Wann immer etwas als Allheilmittel angepriesen wird, regt sich meine innere Skeptikerin. So ging es mir auch eine Weile mit dem Thema Dankbarkeit. Allerorten verkünden Instagramposts und Podcasts: „Du brauchst eine Dankbarkeitpraxis und dein gesamtes Leben wird sich verändern.“ Und obwohl ich schon am eigenen Leben erfahren habe, wie gut es tut, die Hände aufs Herz zu legen und sich zu fragen, wofür man dankbar ist, hatten Dankbarkeit und ich so unsere Krisen.

Jetzt habe ich aber einen neuen Zugang zum Thema Dankbarkeit gefunden, den ich unbedingt weiterspinnen und mit euch teilen mag. Dankbarkeit kann nämlich eine großartige Übungspraxis für all jene sein, die Storytelling üben möchten! Du schlägst zwei Fliegen mit einer Klappe: Du trainierst emotional berührende Texte zu scheiben UND bringst mehr gute Gefühle in deinen Alltag.

Warum die meisten Dankbarkeitsübungen keinen Effekt haben

Mein Problem, wenn ich Dankbarkeit in meinen Alltag integrieren wollte, war folgendes: Ich habe die Dankbarkeit nicht mehr gespürt. Sie war einfach nur ein weiteres To Do für mich. Ich habe nur noch deshalb 10 Dinge aufgeschrieben, für die ich dankbar bin, weil das so auf meinem Plan stand. So hatte die Dankbarkeitspraxis keinerlei Effekt. Die Praxis hat mich genervt und wurde fallengelassen.

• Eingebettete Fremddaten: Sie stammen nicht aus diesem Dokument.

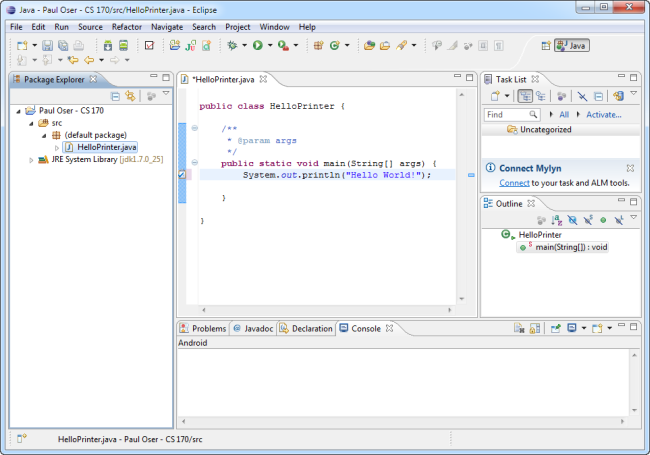Click the Activate... link in Task List
The image size is (650, 455).
[603, 115]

Dann habe ich das Podcastinterview mit Omar Brownson auf meinem derzeitigen Lieblingpodcast „A bit of Optimism“ gehört. Darin fragt Simon Sinek seinen Interviewgast, ob wir wieder lernen müssen, für die kleinen Dinge dankbar zu sein. Ich war beim Zuhören schon von der Frage genervt, weil auch das etwas ist, was überall gepredigt wird. Einfach mal wieder für das dankbar sein, was uns selbstverständlich ist.

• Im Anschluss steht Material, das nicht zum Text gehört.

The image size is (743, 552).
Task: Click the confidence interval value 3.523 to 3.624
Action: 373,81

Doch dann antwortete Brownson etwas, was mich tief beeindruckt hat: „Es geht nicht darum, ob etwas groß oder klein ist. Vielmehr geht es darum, für die spezifischen Dinge dankbar zu sein.“

Als Beispiel erzählt Brownson, wie sehr es ihn berührt habe, als er mit seinem Kind spazieren war und dieses sagte, es sei dankbar für die Bürgersteige.

„Warum denn die Bürgersteige?“, fragte der Vater.

„Na, weil wir ansonsten auf der Straße laufen müssten und vielleicht überfahren würden.“

Dieses Beispiel ist so großartig und berührt mich so sehr, weil ich selbst schon oft aufgeschrieben hatte, dass ich dankbar dafür bin in einem Land mit guter Infrastruktur zu leben. Einem Land, in dem ich sicher bin.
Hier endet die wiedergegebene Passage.